Floating island really does float -- in an ivory sea of delicate creme anglaise, its snowy pillows of soft meringue wearing brittle, burnt-sugar squiggles that leap out in this gentle context. The indecisive can order a sampler plate that combines a bit of iced nougat with a riveting chocolate mousse that tastes much darker and deeper than it looks; its intense orange sauce, plus strips of candied orange peel of the sort you'd get in Paris, heighten the effect. But it's hard to care about white-chocolate mousse (will somebody please explain the appeal of white chocolate to me?), and the dense chocolate cake de la patronne seemed to have been sitting out for a couple of days.

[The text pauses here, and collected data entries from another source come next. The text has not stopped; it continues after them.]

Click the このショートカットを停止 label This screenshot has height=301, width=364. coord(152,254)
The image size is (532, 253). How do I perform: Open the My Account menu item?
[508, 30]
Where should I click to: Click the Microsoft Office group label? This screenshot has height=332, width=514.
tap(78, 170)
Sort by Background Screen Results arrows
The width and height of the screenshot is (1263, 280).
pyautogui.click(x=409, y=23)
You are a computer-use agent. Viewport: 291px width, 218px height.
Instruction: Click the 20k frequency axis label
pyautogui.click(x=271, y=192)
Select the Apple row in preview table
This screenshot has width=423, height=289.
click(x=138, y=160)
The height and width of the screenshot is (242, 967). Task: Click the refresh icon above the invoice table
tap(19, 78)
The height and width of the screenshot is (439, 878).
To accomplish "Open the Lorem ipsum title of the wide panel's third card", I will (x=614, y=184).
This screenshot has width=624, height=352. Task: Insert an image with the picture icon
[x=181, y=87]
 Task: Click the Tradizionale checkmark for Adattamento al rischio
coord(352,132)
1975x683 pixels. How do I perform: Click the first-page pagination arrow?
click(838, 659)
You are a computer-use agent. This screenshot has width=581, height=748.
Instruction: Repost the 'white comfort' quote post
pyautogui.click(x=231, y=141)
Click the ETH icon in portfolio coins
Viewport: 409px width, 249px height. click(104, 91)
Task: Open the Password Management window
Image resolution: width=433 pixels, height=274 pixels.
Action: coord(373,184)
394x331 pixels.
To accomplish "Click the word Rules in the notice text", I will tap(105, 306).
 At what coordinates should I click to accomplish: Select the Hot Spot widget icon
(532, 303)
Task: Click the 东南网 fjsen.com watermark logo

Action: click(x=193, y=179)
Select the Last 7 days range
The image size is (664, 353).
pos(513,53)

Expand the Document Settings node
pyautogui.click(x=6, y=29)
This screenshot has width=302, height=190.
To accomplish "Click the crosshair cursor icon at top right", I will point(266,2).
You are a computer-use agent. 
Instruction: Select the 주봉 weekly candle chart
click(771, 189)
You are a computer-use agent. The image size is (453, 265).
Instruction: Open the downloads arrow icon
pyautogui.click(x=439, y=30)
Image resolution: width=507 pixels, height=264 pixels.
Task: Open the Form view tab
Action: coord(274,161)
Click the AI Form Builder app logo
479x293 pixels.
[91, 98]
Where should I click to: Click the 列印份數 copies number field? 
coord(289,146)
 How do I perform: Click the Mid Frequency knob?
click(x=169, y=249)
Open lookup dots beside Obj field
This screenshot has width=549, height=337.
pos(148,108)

For a brand-new restaurant, though, L'aventure displays surprisingly few glitches. Months from now it may be a different place: menus shake out, and prices do, too. I wonder if the cafe's target audience will embrace its price points or prod them downward, use the restaurant as a splurge or as the everyday bistro it so clearly wants to be. I wonder, too, if the generously spaced tables will find themselves closer together once the place catches on, and whether someone will turn the fundamentally pretty lighting down a notch or two. That would make the spare setting wrought by the wife of owner Daniel Drumlewicz look even better.
Mostly, though, I wonder what Olivier Ciesielski will do next. He's engagingly full of ideas, attuned to his customers and willing to improvise. He's also one of those rare Houston chefs to whom I might dare utter the dangerous phrase, "surprise me."
L'aventure Cafe, 1811 South Shepherd, 527-9800.
L'aventure:
caramelized
chicken liver
salad, $8.55;
onion soup, $5.25;
roasted redfish
with red wine
sauce, $15.50;
nougat glace,
$5.50.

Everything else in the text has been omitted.